The ASA/CAP have released a post called: Carbon neutral and net zero claims – where are we now? I have enclosed the text of the link below, but please have a look at the ASA/CAP site as there are lots of things of interest to anyone with an interest in Ethical Marketing.

“Carbon neutral”, “net zero”, and offsetting claims in advertising have been an important area for the ASA since the outset of the Climate Change and Environment Project (CCE).  In 2022, the ASA commissioned research into consumer understanding of these claims, which found that there was little consensus about the meaning of the terms, and participants called for their usage to be simplified and standardised.  It also found that participants tended to believe that carbon neutral claims implied that an absolute reduction in carbon emissions had taken place or would take place, and, when the potential role of offsetting in supporting those claims was revealed, this could result in consumers feeling that they had been misled. 

CAP subsequently updated its Advertising Guidance on The environment: misleading claims and social responsibility in advertising in 2023, to support advertisers’ use of these claims in marketing communications.  This guidance also reflects key principles of the Competition and Markets Authority (CMA)’s ‘Green Claims Code’.  

Following publication of the guidance, CAP committed to carrying out a review, taking into account expert insights and policy developments in the UK and other jurisdictions, seeking to provide guidance about what forms of evidence are more or less likely to be acceptable to substantiate such claims in advertising. 

The complex question about the validity and effectiveness of offsetting as substantiation for these claims continues to divide opinion, and is a question that goes far beyond advertising.  It is important that CAP and the ASA have a consistent approach with other regulators and the Government. That is why we are working closely with the CMA, and will engage with the Department for Energy Security and Net Zero’s planned consultation on voluntary carbon and nature markets, which will include consideration of the role of policy and regulation the Government considers is needed to support the high-integrity growth of these markets.

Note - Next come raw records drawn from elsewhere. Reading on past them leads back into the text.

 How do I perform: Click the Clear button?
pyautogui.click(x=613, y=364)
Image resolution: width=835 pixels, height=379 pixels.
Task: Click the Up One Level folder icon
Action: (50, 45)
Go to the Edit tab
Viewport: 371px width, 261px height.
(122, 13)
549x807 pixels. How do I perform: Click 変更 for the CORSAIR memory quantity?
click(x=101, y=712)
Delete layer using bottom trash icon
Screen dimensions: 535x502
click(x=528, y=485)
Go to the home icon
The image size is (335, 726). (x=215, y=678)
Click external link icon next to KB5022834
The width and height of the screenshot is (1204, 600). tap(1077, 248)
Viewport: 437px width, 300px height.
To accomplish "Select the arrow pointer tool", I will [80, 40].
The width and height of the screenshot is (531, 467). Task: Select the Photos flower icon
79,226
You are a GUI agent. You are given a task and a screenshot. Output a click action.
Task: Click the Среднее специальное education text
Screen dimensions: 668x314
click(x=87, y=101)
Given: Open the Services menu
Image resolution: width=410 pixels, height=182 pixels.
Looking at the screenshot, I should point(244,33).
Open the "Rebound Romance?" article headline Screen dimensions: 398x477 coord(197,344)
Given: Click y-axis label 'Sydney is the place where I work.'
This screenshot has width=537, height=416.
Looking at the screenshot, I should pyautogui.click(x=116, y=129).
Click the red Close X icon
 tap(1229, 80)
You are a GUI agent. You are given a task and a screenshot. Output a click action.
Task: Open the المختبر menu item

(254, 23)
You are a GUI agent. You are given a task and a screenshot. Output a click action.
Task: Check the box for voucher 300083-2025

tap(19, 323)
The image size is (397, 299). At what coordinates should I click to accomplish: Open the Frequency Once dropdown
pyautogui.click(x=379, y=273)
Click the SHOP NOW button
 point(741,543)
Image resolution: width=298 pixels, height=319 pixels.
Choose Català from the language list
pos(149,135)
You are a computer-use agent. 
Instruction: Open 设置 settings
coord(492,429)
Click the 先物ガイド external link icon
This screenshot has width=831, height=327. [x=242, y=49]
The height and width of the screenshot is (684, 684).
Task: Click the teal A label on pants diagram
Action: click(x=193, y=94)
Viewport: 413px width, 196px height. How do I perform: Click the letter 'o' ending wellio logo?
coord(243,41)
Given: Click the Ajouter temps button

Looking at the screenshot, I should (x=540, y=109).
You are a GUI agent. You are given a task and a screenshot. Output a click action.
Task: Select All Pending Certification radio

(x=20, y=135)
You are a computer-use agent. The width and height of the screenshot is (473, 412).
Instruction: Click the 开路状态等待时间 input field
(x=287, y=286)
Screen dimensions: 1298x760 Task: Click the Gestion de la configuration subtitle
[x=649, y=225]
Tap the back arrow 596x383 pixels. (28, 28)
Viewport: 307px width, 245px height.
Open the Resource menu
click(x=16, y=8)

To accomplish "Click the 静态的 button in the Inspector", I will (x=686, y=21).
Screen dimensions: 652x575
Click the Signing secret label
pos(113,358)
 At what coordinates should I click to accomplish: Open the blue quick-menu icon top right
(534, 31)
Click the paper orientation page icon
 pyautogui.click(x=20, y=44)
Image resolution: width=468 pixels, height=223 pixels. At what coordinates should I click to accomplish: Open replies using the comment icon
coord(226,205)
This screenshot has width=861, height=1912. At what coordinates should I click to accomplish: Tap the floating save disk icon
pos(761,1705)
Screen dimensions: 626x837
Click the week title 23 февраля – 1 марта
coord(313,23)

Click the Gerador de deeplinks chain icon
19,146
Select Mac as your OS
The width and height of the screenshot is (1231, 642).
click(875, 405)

As well as policy developments in the UK, it is important to acknowledge the impact that standards set in Europe might have on businesses making such claims to an EU audience and, where those businesses also target UK consumers, their transnational advertising.  We will continue to closely monitor these international developments.

As part of its review, CAP has also used its AI based Active Ad Monitoring system, to help understand how big advertisers are currently making these claims. Our most recent monitoring, between mid-January and mid-February, analysed a sample of around 300,000 online ads across 200 major brands in nine sectors (food, oil and gas, energy, water, airlines, vehicles, finance, fashion, cosmetics, and household).  Of the ads analysed, only eight ads featured the claim “carbon neutral” or “carbon neutrality”.  Just 0.05% of the sample featured “net zero” claims; these were made predominantly in the energy and finance sectors, sharing future goals to meet net zero or contribute to national or global net zero targets, and investments in net zero initiatives.

After publication of the updated guidance, the ASA also carried out a monitoring exercise to assess compliance, and then launched proactive investigations against problematic claims, ruling on ads that made unqualified and misleading carbon neutral claims.  BrewDog’s claims to be Carbon Negative, and Charles Tyrwhitt’s claims to be  “100% carbon neutral” were upheld by the ASA, because the ads did not include any information to explain the basis of those claims.  These rulings show, in line with the Advertising Guidance, that the basis of claims should be made clear, and that accurate information about whether (and the degree to which) a claim is based on the active reduction of carbon emissions, or on offsetting, should be included wherever those claims are made.  This information should be sufficiently close to the claim to ensure that consumers can see it and can take account of it to inform their understanding of the claim.  In relation to claims about future goals to reach net zero or achieve carbon neutrality, the guidance makes clear that these should be based on a verifiable strategy to deliver them. 

The ASA is committed to supporting the industry to greenspeak with confidence, and close working with other regulators and continued monitoring of policy developments in the UK and elsewhere is essential to ensure that CAP and BCAP can provide guidance for the industry, and to ensure consistency in businesses’ and regulators’ approach to such claims.